Austrian Chancellor Werner Faymann resigned yesterday, bowing to a revolt from inside his Social Democratic Party after it suffered humiliating electoral defeat to a far right buoyed by Europe’s migration crisis.
Faymann’s surprise announcement marks the fall of a political survivor adept at compromises and about-faces that angered his party’s base in his more than seven years in power.
While his party’s popularity has been waning for years, the rising tide of populism that has carried anti-immigrant parties in countries, including Germany, during the migration crisis, hastened his departure.
“Do I have full cover ... strong support within the party? I must say the answer is no,” Faymann, 56, said in a statement.
“I draw the consequences from this low level of support and step down from my positions as party leader and federal chancellor,” he added.
Vice Chancellor Reinhold Mitterlehner, who heads the conservative People’s Party, which rules in coalition with the Social Democrats, said he saw no need for a snap election after the announcement, news agency APA reported.
“For us it was a big surprise as we believed the personnel debate at the Social Democrats had been done,” Conservative Finance Minister Hans Joerg Schelling told reporters in Brussels.
As the anti-immigration Freedom Party is leading in opinion polls on more than 30%, the Social Democrats have little interest in a general election being held before the next one is due in 2018, as they would most likely lose the chancellorship.
With President Heinz Fischer, a former Social Democrat, still in office until July, a Social Democrat is likely to take over from Mitterlehner, who will run the government on an interim basis.
Who Faymann’s successor in the Chancellery will be remained unclear, but Vienna’s long-standing mayor, Michael Haeupl, said he would take over as head of the party on an interim basis.
Faymann paid the price for the first round of Austria’s presidential election two weeks ago, when the Freedom Party’s candidate came first on 35% and neither ruling party’s nominee made it into the May 22 run-off.
After the election, which produced the worst combined result for both ruling parties since Austria’s president became directly elected in 1951, opposition among the social democrats grew into open revolt.
Faymann, who rose through the ranks of the SPO apparatus in Vienna, came under pressure from some in his party over his government’s restrictions on immigration and asylum, which were widely seen as a late attempt to mimic far-right policies.
Austria took in around 90,000 asylum seekers in 2015, more than 1% of its population, as a wave of migrants, many fleeing conflicts in Syria, Iraq and Afghanistan, arrived in the republic of 8.5mn people.

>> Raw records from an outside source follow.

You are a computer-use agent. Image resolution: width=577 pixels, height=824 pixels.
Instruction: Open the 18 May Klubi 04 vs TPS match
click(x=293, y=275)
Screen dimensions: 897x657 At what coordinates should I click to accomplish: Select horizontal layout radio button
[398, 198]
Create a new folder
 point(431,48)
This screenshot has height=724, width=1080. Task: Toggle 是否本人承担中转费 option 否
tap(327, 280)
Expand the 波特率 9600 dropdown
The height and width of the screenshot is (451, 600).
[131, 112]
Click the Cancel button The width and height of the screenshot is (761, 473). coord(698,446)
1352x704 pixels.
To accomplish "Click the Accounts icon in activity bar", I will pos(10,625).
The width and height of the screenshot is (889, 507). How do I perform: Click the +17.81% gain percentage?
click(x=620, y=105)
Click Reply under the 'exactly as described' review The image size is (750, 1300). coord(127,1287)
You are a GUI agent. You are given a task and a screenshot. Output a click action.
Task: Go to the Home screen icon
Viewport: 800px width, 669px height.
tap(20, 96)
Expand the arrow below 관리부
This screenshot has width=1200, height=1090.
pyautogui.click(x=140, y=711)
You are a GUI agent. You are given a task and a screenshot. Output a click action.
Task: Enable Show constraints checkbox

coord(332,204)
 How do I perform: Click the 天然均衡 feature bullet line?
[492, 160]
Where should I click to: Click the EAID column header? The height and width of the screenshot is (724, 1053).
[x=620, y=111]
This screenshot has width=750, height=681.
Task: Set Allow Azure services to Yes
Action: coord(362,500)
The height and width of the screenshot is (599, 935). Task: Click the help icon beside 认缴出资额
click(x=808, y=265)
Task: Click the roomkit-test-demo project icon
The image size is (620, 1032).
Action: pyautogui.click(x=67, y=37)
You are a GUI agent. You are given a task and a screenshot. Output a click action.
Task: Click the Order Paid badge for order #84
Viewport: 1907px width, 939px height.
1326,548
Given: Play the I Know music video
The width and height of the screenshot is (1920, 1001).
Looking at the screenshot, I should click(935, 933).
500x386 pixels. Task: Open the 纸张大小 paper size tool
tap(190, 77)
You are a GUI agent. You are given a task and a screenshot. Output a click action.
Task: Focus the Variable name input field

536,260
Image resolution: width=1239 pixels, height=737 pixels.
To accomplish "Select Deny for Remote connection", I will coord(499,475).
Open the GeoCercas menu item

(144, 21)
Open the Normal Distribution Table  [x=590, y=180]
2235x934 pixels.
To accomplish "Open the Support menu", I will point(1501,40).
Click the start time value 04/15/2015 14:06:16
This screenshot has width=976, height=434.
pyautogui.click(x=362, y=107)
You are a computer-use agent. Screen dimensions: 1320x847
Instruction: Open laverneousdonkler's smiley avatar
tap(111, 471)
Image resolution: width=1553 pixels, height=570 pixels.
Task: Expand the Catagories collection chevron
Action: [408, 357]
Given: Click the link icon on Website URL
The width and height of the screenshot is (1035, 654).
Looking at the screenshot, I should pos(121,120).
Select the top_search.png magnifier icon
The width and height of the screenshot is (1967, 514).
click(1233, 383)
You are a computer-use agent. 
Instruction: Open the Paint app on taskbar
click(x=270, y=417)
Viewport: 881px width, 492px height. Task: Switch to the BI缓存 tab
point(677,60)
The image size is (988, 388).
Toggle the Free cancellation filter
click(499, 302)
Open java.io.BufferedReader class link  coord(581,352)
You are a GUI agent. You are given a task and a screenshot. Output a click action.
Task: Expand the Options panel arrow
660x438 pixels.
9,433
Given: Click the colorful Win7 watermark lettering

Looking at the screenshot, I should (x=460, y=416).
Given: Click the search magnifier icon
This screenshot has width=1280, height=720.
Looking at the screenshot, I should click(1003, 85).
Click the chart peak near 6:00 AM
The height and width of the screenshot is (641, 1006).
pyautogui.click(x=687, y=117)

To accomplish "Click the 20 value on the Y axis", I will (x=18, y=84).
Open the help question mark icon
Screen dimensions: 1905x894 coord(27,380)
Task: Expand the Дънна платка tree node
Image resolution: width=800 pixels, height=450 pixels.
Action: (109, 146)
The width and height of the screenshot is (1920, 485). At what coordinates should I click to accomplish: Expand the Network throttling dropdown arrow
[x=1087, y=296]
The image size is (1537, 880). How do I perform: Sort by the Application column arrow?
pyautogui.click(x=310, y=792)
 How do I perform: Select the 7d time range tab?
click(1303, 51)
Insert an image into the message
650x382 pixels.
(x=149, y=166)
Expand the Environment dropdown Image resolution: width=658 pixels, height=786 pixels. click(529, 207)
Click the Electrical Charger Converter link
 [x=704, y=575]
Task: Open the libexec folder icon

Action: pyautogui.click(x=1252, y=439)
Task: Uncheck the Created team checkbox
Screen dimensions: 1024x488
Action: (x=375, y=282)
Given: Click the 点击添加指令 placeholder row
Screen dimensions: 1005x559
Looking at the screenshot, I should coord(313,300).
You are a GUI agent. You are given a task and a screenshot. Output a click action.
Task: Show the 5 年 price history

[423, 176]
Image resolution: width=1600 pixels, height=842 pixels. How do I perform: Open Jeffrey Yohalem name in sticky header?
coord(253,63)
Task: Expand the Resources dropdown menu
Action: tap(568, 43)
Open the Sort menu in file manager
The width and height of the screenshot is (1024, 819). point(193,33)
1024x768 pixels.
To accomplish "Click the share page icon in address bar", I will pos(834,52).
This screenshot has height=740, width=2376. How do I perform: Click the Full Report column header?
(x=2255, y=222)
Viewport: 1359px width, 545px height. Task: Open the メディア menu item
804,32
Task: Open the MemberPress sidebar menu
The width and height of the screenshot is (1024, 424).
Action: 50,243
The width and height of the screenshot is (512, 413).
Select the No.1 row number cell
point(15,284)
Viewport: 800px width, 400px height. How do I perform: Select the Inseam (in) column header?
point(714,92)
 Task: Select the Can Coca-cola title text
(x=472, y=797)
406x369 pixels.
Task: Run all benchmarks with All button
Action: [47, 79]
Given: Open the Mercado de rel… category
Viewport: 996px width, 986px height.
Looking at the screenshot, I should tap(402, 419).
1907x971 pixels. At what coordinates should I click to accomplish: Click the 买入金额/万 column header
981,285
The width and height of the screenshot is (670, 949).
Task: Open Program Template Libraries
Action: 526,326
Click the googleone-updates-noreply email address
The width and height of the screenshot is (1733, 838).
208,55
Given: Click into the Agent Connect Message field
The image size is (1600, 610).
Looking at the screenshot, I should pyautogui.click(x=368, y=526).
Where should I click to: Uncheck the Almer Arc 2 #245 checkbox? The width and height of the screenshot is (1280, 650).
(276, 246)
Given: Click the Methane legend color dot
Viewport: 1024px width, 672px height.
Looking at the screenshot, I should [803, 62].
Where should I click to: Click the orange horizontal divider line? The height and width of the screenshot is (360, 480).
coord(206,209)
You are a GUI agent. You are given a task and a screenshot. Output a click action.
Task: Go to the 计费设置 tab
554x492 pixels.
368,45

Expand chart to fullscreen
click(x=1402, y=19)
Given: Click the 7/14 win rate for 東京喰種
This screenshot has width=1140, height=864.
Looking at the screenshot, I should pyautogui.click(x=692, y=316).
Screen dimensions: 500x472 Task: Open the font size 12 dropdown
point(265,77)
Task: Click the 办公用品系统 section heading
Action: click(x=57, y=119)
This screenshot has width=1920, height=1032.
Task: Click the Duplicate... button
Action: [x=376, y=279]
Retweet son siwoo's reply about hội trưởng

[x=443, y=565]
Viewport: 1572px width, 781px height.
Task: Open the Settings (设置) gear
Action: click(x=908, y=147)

Public fears linked to the migration crisis as well as dissatisfaction with the government and rising unemployment have contributed to the Freedom Party’s rise.
Faymann, who once worked briefly as a taxi driver and did not earn a degree, was also criticised by party pragmatists for defending a ban on forming coalitions with the FPO at the federal level.
The SPO’s leadership met on Monday afternoon to decide on a future course, including whether to open up to closer co-operation with the FPO. It was originally supposed to consider replacing Faymann, but his surprise announcement came just hours earlier.